From ad7684f2ed91adbd711db5cdbe1a3edb46abe1db Mon Sep 17 00:00:00 2001
From: =?UTF-8?q?Michal=20=C4=8Ciha=C5=99?= <michal@cihar.com>
Date: Tue, 1 Apr 2025 10:06:20 +0200
Subject: [PATCH] feat(ci): run mypy over scripts

---
 .github/workflows/mypy.yml        |  2 +-
 scripts/add-iso.py                | 11 +++++++++--
 scripts/export-cldr-case.py       | 11 ++++++++---
 scripts/export-cldr-population.py |  2 +-
 scripts/export-cldr.py            | 21 +++++++++++++++++----
 scripts/export-plural-tags.py     |  8 ++++----
 scripts/generate-language-data.py |  2 +-
 7 files changed, 41 insertions(+), 16 deletions(-)

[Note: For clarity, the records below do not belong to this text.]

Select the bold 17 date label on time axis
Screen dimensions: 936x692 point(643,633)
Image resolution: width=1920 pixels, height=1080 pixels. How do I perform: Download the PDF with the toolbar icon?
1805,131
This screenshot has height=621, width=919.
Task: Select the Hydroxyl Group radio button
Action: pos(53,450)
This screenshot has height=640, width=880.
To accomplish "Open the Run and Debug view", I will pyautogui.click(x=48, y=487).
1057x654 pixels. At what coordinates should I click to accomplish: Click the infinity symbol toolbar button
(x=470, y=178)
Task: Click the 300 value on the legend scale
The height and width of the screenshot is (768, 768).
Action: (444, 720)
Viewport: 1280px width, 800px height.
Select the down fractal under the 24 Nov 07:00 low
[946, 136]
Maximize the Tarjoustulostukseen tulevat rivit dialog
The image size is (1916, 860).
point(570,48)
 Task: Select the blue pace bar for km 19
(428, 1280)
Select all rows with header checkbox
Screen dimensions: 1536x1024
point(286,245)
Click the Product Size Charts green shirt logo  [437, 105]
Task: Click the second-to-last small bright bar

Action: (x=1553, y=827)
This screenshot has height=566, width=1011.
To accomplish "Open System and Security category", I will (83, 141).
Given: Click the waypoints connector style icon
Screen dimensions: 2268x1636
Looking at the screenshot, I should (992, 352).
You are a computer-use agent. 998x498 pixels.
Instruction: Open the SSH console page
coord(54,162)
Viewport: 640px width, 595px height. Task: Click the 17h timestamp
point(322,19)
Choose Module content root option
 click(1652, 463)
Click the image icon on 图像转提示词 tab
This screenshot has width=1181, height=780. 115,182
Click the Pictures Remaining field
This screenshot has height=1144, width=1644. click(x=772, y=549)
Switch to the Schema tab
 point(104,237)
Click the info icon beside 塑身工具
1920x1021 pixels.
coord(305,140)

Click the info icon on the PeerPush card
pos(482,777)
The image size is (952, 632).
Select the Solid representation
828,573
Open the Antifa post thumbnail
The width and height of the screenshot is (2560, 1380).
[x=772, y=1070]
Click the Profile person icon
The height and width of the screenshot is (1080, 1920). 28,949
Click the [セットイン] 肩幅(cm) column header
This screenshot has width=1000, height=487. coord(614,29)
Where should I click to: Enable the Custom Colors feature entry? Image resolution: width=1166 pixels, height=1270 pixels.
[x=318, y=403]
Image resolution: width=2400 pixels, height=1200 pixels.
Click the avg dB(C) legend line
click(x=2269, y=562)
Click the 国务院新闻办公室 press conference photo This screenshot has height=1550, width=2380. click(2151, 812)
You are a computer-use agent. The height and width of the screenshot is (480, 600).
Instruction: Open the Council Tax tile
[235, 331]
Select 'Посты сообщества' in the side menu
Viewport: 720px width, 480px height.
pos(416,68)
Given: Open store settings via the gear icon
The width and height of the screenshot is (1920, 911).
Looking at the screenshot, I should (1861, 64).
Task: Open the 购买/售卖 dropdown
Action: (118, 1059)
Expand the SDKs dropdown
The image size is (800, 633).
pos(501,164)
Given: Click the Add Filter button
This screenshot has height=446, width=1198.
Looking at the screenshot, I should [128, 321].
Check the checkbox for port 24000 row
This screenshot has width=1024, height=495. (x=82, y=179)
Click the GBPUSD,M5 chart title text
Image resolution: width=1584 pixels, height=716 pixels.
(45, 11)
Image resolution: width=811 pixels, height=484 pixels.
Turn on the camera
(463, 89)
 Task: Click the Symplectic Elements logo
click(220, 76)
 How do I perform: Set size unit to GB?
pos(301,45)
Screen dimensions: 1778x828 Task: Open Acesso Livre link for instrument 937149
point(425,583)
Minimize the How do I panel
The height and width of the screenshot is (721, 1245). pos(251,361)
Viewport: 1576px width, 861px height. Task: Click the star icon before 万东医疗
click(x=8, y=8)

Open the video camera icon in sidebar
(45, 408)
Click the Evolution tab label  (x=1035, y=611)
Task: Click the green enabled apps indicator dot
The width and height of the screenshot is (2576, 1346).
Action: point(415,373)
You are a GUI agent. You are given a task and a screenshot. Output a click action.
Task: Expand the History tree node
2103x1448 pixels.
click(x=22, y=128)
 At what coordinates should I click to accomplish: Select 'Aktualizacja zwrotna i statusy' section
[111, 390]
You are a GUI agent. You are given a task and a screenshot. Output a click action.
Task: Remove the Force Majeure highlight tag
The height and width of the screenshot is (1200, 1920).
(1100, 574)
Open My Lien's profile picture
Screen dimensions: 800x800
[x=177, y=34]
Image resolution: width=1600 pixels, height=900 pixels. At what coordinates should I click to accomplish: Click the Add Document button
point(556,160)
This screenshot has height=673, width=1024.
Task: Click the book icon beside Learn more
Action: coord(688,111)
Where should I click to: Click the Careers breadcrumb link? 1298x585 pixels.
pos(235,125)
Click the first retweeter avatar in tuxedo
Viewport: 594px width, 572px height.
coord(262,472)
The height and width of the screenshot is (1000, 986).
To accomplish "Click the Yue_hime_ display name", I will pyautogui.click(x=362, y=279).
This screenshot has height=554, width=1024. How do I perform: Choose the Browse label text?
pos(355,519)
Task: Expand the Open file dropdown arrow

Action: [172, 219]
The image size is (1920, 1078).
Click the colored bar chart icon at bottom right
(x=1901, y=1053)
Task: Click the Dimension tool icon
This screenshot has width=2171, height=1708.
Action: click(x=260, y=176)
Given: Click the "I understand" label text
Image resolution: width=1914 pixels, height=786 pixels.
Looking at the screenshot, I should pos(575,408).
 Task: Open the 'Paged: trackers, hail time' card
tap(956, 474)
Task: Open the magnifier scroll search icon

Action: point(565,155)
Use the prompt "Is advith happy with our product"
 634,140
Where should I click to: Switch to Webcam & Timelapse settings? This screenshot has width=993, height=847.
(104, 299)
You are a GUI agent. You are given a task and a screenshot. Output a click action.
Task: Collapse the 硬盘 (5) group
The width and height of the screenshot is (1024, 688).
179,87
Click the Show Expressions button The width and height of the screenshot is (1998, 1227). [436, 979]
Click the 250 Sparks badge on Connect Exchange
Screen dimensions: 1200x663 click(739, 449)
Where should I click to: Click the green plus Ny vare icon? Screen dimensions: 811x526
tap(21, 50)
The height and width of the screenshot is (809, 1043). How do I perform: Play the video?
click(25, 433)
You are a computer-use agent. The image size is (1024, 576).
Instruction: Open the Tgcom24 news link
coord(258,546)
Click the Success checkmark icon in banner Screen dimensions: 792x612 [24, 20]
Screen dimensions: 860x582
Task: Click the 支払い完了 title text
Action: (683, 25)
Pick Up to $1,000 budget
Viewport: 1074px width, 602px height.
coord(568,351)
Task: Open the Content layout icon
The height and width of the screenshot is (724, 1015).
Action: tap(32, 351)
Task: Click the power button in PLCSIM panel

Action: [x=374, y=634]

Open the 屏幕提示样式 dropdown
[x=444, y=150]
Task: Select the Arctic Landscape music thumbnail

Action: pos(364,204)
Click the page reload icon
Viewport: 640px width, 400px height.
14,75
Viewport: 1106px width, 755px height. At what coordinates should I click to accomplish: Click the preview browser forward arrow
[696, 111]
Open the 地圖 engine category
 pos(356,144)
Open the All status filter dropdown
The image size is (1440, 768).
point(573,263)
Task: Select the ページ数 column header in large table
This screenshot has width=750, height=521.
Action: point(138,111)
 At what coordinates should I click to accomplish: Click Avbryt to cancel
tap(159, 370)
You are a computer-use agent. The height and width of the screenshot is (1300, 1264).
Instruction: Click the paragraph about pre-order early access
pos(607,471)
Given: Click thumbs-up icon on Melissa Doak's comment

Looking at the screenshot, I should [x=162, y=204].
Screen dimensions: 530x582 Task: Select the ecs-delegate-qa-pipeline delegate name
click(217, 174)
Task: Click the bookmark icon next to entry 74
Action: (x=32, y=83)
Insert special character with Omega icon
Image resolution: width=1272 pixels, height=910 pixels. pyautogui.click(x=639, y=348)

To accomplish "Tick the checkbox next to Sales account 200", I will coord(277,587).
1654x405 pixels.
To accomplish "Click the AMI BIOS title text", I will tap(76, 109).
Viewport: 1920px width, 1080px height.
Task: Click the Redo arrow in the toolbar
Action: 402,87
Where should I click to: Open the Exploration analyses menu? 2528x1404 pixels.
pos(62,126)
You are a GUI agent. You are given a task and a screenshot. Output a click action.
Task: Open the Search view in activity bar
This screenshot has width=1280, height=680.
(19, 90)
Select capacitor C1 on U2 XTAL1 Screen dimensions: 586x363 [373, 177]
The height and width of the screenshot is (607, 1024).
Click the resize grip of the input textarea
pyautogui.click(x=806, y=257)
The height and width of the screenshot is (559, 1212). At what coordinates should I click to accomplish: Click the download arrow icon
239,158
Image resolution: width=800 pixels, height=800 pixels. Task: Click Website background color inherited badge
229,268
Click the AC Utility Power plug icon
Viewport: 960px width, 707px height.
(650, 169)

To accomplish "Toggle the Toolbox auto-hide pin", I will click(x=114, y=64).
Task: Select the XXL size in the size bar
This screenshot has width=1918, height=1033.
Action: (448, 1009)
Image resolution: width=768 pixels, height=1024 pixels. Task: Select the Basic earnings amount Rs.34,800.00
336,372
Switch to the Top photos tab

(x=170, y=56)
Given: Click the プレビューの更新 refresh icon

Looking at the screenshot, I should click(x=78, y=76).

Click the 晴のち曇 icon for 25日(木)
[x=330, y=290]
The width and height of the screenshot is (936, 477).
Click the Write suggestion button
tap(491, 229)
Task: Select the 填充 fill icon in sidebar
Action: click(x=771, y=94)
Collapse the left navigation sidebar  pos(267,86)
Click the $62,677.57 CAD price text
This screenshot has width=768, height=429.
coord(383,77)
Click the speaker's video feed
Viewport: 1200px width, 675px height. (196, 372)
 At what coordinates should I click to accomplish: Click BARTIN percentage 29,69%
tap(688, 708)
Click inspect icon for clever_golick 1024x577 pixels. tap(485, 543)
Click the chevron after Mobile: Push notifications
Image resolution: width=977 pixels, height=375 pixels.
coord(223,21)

diff --git a/.github/workflows/mypy.yml b/.github/workflows/mypy.yml
index def091f98..35597117b 100644
--- a/.github/workflows/mypy.yml
+++ b/.github/workflows/mypy.yml
@@ -38,5 +38,5 @@ jobs:
     - name: Run mypy
       run: |
         echo "::add-matcher::.github/matchers/mypy.json"
-        mypy --show-column-numbers weblate_language_data
+        mypy --show-column-numbers weblate_language_data scripts/*.py
         echo "::remove-matcher owner=mypy::"
diff --git a/scripts/add-iso.py b/scripts/add-iso.py
index 700114278..186795a2b 100755
--- a/scripts/add-iso.py
+++ b/scripts/add-iso.py
@@ -39,6 +39,8 @@ def convert_name(name: str) -> str:
                     item.get("inverted_name", item["name"])
                 )
 
+lines: list[list[str]]
+
 with open("languages.csv", newline="") as handle:
     reader = csv.reader(handle, delimiter=",")
     header = next(reader)
@@ -70,7 +72,7 @@ def convert_name(name: str) -> str:
         [
             code,
             names[code].split(";")[-1].strip(),
-            plurals,
+            str(plurals),
             formula,
         ],
     )
@@ -78,4 +80,9 @@ def convert_name(name: str) -> str:
 with open("languages.csv", "w", newline="") as handle:
     writer = csv.writer(handle, delimiter=",", lineterminator="\n")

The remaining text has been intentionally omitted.